---------- Data to use
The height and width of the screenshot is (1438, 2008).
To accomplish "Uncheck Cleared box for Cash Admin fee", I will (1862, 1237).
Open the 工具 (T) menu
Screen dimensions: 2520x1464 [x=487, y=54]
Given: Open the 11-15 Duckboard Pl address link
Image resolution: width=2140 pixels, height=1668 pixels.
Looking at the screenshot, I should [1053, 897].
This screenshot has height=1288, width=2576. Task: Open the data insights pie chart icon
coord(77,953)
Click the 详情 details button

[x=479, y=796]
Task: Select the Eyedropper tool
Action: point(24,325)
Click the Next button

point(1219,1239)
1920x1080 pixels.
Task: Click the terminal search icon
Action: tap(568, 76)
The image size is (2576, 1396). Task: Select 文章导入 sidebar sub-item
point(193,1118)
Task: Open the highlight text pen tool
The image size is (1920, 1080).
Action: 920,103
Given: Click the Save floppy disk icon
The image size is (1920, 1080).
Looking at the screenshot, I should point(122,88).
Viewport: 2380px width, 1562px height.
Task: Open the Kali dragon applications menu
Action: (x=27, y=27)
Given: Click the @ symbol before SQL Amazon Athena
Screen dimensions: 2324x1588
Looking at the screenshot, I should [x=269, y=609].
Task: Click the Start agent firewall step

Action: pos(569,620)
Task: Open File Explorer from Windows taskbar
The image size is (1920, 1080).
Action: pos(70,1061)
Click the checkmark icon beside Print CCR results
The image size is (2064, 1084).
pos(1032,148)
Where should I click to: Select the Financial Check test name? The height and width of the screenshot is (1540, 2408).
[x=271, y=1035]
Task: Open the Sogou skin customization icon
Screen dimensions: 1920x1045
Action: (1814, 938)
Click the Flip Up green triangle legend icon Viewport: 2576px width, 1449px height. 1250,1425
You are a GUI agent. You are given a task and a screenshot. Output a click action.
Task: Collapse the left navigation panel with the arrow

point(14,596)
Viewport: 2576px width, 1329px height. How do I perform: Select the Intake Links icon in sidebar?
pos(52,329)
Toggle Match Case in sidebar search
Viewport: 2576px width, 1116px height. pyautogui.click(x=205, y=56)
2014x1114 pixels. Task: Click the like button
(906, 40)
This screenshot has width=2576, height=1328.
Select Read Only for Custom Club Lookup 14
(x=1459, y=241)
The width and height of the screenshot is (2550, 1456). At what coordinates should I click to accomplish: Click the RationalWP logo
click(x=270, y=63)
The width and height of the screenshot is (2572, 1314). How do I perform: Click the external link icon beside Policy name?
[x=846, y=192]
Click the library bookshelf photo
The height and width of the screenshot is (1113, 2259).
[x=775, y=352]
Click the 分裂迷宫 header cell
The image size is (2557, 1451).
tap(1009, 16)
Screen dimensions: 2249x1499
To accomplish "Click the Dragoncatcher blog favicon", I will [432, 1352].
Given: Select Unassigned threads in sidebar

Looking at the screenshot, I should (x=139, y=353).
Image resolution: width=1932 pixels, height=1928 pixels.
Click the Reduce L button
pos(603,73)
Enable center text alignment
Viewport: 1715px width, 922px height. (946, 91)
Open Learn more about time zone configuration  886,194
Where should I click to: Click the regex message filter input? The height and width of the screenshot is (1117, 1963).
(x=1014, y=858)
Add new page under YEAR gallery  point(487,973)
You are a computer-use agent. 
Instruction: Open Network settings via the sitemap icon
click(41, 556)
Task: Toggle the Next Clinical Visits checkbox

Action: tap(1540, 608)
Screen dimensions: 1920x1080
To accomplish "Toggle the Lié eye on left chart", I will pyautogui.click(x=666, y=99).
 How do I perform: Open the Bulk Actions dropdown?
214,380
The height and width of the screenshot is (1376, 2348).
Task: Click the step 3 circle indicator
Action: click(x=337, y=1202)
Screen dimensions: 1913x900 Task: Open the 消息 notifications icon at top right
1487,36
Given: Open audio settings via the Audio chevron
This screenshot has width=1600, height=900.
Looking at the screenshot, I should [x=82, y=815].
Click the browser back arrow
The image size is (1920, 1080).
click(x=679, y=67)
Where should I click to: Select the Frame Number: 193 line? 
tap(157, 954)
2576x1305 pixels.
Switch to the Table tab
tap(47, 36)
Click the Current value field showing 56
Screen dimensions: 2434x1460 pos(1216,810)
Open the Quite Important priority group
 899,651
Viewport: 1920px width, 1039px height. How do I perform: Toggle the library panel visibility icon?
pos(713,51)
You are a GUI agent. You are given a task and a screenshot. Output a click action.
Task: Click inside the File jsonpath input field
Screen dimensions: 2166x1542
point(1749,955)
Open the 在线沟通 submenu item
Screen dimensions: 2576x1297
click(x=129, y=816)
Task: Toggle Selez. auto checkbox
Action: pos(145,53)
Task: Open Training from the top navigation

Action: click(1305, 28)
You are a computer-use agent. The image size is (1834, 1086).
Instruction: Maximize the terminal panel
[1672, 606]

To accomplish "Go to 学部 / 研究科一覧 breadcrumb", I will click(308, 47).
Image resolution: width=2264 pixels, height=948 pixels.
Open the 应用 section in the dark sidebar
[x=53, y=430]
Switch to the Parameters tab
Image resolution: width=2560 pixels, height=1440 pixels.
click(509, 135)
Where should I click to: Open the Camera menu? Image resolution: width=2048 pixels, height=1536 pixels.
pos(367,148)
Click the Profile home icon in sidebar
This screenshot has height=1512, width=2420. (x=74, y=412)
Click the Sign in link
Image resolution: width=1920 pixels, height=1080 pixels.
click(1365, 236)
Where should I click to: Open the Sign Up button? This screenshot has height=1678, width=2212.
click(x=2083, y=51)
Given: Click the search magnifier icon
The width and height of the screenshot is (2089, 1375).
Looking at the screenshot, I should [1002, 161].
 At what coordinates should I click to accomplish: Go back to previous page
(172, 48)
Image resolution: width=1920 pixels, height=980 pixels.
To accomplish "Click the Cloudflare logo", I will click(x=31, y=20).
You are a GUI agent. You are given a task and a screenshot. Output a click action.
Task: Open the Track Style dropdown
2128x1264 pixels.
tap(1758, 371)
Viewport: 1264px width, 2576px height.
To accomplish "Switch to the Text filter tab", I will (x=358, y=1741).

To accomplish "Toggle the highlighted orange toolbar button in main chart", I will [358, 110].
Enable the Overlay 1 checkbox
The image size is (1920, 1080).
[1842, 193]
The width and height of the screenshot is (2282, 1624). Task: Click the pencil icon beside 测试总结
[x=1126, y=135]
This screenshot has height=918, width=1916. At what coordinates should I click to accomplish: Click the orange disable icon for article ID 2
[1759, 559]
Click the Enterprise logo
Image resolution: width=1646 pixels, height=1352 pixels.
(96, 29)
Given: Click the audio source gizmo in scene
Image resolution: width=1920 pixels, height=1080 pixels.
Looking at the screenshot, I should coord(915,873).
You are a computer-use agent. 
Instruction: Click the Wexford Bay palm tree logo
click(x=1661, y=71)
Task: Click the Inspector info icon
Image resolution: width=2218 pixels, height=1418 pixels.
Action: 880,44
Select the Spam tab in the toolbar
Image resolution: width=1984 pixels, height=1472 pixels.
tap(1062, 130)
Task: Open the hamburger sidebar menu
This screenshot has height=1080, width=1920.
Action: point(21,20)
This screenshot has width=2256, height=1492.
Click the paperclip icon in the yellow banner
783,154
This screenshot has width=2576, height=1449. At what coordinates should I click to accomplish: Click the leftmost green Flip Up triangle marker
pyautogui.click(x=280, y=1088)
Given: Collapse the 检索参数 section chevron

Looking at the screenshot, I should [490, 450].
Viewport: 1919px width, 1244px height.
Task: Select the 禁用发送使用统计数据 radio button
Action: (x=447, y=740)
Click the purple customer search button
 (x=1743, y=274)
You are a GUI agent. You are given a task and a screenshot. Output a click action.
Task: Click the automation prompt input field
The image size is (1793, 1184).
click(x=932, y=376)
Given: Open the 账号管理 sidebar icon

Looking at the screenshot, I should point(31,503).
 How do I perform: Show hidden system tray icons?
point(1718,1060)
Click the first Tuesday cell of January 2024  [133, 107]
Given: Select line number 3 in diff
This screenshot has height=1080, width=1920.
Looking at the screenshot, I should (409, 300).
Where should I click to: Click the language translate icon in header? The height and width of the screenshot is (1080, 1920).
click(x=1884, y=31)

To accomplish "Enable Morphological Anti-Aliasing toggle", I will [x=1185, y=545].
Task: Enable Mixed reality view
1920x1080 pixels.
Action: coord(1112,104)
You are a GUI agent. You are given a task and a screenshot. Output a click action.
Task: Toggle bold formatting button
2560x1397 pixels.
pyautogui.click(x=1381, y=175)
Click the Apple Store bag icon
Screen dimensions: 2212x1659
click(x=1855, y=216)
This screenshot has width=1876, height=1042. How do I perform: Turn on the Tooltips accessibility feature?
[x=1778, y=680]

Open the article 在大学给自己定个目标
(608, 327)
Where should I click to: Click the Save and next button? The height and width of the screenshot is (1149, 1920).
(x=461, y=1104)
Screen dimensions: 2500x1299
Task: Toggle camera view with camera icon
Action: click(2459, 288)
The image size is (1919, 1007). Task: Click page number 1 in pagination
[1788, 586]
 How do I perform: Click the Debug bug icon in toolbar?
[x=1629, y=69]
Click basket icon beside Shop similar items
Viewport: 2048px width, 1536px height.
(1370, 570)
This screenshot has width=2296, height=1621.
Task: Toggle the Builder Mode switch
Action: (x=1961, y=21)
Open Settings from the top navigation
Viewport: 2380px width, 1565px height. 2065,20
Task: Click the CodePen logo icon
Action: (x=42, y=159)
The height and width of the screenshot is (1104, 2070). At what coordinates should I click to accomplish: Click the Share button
--------------------
## What you are asked to do
Above are some lines. Repeat exactly, and only, those from the line that has "Click the browser back arrow" through the line that has "Open the 在线沟通 submenu item".

## Finished exercise
Click the browser back arrow
The image size is (1920, 1080).
click(x=679, y=67)
Where should I click to: Select the Frame Number: 193 line? 
tap(157, 954)
2576x1305 pixels.
Switch to the Table tab
tap(47, 36)
Click the Current value field showing 56
Screen dimensions: 2434x1460 pos(1216,810)
Open the Quite Important priority group
 899,651
Viewport: 1920px width, 1039px height. How do I perform: Toggle the library panel visibility icon?
pos(713,51)
You are a GUI agent. You are given a task and a screenshot. Output a click action.
Task: Click inside the File jsonpath input field
Screen dimensions: 2166x1542
point(1749,955)
Open the 在线沟通 submenu item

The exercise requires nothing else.